A Stabilized Mortar Method for Discontinuities in Geological Media with Non-Conforming Grids
This work addresses a critical problem for subsurface engineering applications, such as performance and safety assessment, by providing a robust method for simulating discontinuities in geological media, though it appears incremental in advancing existing mortar methods.
The paper tackles the challenge of simulating fault and fracture mechanics in geological media with non-conforming grids by developing a stabilized mortar method that enforces contact constraints using Lagrange multipliers. The result is a formulation that restores inf-sup stability and recovers stable traction profiles, even in cases where other methods fail, as demonstrated through numerical experiments.

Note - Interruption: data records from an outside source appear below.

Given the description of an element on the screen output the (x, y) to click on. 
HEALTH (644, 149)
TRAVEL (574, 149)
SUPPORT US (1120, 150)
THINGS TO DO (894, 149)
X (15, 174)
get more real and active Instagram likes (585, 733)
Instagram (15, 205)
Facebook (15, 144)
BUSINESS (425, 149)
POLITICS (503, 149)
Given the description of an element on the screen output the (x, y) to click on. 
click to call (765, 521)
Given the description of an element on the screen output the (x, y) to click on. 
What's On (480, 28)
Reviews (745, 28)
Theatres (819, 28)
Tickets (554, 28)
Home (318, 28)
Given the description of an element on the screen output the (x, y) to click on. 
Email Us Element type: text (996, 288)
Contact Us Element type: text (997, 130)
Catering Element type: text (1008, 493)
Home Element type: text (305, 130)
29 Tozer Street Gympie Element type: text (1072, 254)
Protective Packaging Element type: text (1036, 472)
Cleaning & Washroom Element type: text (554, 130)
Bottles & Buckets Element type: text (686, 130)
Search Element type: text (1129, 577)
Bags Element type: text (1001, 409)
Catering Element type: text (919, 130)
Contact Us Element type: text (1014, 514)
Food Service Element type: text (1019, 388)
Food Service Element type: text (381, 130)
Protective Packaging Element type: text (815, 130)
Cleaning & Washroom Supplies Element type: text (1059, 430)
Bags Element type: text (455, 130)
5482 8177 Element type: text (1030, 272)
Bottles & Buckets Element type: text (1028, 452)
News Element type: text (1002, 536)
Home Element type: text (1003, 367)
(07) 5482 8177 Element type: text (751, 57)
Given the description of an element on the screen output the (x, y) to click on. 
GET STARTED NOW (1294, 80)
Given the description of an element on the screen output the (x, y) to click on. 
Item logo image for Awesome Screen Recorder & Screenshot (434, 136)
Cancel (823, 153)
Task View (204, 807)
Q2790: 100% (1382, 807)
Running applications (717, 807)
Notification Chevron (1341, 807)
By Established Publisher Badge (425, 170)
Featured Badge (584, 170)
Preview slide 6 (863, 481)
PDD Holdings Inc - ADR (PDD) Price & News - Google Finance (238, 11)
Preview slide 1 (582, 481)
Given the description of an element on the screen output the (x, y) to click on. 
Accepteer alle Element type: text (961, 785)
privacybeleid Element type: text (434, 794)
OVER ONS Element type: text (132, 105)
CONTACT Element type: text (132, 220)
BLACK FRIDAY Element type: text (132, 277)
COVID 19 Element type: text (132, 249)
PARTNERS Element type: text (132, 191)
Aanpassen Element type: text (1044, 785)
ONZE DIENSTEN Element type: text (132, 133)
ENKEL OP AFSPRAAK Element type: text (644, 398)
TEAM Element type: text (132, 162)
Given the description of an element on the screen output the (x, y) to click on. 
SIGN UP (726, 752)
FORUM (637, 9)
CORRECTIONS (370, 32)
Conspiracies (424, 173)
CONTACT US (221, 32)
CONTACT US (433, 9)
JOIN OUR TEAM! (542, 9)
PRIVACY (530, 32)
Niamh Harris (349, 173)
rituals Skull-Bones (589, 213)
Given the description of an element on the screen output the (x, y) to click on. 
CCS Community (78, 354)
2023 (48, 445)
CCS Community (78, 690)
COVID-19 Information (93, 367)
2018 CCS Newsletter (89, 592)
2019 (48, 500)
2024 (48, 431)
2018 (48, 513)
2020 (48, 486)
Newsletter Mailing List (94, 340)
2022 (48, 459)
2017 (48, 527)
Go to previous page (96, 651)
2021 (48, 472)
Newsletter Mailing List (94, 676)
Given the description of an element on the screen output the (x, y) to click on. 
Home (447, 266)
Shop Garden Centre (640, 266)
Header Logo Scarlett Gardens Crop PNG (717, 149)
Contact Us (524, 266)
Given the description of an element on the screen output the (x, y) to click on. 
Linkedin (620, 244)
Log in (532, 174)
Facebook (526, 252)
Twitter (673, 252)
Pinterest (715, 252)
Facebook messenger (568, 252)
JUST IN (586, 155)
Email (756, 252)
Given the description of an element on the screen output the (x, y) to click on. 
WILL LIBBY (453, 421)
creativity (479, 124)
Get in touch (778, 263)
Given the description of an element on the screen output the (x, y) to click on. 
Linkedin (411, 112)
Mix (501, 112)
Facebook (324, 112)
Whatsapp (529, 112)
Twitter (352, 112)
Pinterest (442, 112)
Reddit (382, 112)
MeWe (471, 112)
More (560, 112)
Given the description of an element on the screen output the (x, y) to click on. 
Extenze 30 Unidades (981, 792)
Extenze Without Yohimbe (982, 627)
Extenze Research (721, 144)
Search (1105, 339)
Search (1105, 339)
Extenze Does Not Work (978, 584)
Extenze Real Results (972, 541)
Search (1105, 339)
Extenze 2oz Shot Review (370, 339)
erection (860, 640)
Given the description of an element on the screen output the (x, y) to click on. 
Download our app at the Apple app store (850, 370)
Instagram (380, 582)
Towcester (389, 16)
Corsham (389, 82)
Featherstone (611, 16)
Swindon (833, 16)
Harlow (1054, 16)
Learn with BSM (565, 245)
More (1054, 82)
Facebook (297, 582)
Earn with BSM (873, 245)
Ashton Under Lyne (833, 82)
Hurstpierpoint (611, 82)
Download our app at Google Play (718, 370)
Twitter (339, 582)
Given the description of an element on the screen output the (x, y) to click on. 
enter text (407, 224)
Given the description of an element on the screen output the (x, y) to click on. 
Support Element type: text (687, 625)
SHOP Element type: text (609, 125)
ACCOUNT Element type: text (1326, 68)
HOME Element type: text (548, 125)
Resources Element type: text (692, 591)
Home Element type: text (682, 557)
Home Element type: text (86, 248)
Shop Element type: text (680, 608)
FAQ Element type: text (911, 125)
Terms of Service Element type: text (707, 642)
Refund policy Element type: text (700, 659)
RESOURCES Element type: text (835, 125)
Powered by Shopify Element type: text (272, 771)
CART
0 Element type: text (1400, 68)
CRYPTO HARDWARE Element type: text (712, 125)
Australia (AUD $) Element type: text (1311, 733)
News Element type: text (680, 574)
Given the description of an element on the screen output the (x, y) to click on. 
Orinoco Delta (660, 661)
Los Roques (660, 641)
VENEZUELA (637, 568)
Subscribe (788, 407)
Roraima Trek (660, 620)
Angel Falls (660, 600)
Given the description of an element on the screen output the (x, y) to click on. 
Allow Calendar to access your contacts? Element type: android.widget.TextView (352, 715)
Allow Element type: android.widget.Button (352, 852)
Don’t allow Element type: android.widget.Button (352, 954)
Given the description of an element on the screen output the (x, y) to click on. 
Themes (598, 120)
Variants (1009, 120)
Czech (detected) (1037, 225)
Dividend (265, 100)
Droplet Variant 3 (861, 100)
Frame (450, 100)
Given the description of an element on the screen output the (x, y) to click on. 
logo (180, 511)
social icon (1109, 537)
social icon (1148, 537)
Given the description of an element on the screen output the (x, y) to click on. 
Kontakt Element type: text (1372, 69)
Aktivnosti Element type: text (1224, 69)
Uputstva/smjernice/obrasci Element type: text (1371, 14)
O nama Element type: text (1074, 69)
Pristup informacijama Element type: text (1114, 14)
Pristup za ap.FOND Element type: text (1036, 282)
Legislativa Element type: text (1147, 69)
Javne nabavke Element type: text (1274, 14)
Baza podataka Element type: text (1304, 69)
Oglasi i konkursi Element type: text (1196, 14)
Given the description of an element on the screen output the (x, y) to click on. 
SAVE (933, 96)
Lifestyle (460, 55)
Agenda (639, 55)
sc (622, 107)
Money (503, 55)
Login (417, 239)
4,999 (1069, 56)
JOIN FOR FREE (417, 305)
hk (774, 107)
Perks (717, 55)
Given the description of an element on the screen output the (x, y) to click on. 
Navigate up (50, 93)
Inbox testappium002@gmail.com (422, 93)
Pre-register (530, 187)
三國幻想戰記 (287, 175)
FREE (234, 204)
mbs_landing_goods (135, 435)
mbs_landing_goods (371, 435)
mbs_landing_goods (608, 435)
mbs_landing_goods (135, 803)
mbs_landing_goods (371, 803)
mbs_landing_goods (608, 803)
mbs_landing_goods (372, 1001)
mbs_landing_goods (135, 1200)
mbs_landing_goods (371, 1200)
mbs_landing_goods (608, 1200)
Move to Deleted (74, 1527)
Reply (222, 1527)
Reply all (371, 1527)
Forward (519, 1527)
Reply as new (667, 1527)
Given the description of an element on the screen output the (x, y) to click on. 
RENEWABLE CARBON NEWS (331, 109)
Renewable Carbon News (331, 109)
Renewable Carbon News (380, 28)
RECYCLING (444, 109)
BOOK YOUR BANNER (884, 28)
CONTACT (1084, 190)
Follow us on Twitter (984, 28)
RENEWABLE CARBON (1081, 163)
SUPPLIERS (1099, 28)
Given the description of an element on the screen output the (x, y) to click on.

Accurate numerical simulation of fault and fracture mechanics is critical for the performance and safety assessment of many subsurface systems. The discretized representation of discontinuity surfaces and the robust simulation of their frictional contact behavior still represent major challenges. In this work, we use the mortar method to enforce the contact constraints and allow for non-conformity around the discontinuity surface, with a set of Lagrange multipliers playing the role of interface tractions. The formulation combines piecewise linear displacements with piecewise constant multipliers defined on one side of the fault interface (the non-mortar side). This choice for the Lagrange multipliers has a number of advantages from practical and computational viewpoints, but violates the inf-sup stability constraint. In order to stabilize the proposed formulation, we develop a traction-jump stabilization term to be added to the constraint equations. We use a macro-element analysis to derive an algorithmic strategy that automatically evaluates the proper scaling of the stabilization, without requiring any additional user-selected parameter. Numerical experiments demonstrate that the proposed formulation not only restores the inf-sup stability condition, but also recovers stable traction profiles in the presence of finer non-mortar sides, where other inf-sup-stable formulations fail. The proposed method is finally used to simulate non-linear contact conditions in non-conforming corner-point grids typically used in industrial geological applications.